Ensuite, au bout de deux autres séances, la personne remet la tête sous l’eau mais la conclusion est plus intéressante encore

CONCLUSION

6 mois plus tard, je reçois un coup de téléphone de Claire:

  • C: Bonjour, il fallait que je vous tienne au courant.
  • J : De ?
  • C: Vous savez le souvenir ou mes frères et moi on est dans la chambre de ma grand mère ?
  • J: Oui et bien ?
  • C: Cela ne peut pas avoir eu lieu et mes frères me disent que c’est n’importe quoi.
  • J: Peut-être qu’ils ne se rappellent plus, non ?
  • C: Non, ça n’a pas pu avoir lieu car ma grand-mère avait un vase Ming !
  • J: (Rupture de pattern, confusion, tout ce que vous voulez mais transe du praticien) Je ne … hein quoi ?
  • C: Ma grand-mère avait un vase Ming, et ça coûte une fortune alors on n’avait pas le droit de monter dans sa chambre à l’étage. Et c’était fermé à clef. On y est jamais allé et pour être honnête, je ne connais même pas où est son lit ni comment est la pièce.
  • J: Mais alors ? La cause ?
  • C: Je ne la connais pas !
  • J: Zut, alors, j’imagine que vous vous lavez au gant de toilette ?!
  • C: (Gros rire) Non, en fait non. Tout va bien

Ce cas est le plus explicite m’étant revenu pour parler du fait que la cause ne sert pas forcément le changement. C’est juste un avis basé sur de nombreux cas et en aucun cas une volonté de prouver cela.
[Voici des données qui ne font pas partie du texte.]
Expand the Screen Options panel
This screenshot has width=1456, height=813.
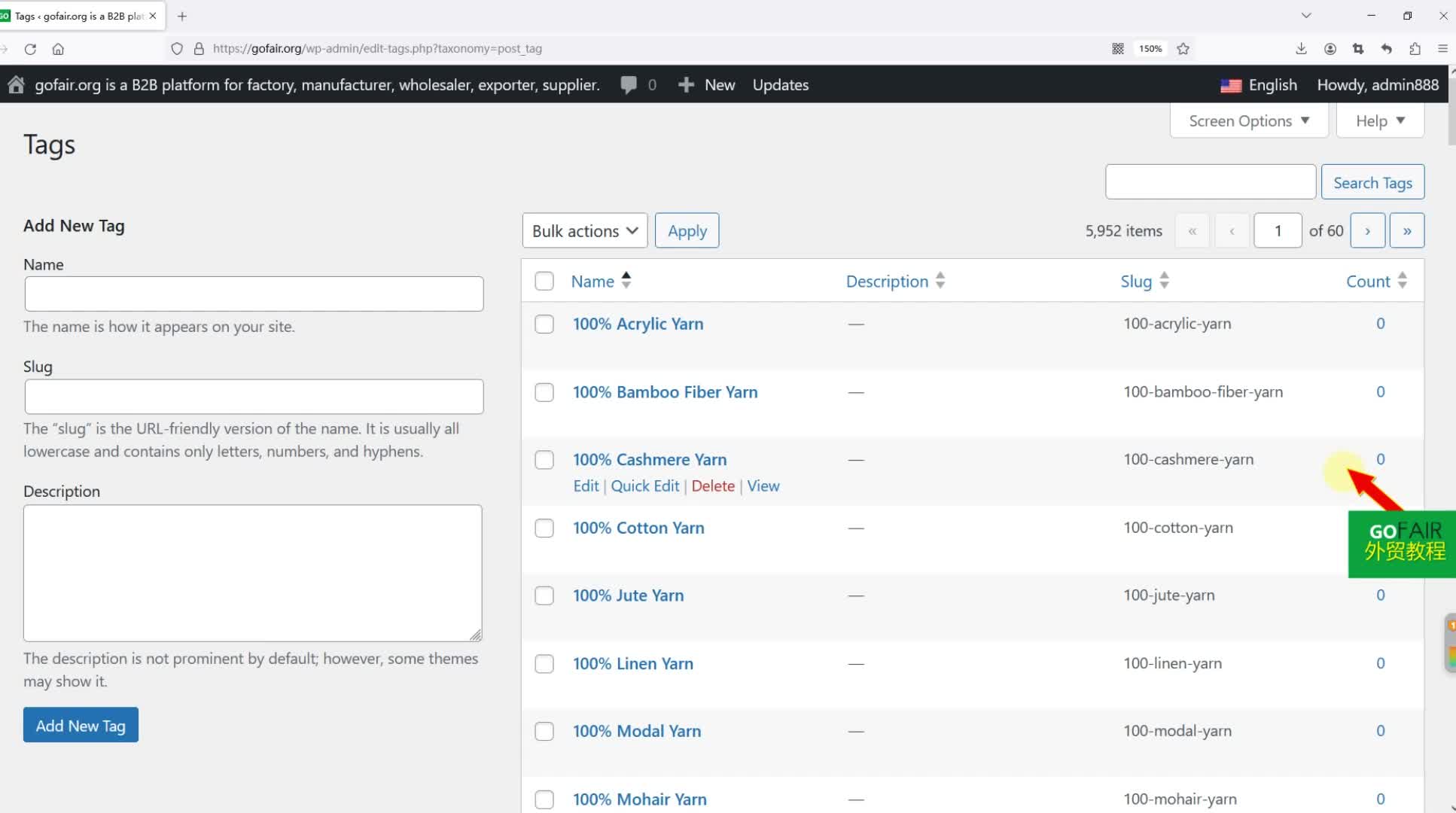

Cela ne veut pas dire qu’elle ne vient pas d’elle-même parfois mais on peut aussi très bien s’en passer. D’autant plus qu’il n’y a aucun moyen, si on en trouve une, de vérifier sa véracité (voir article sur la mémoire). D’autre part, si le problème est né de nombreux petits événements anodins, on peut la chercher … toute une vie … pour rien.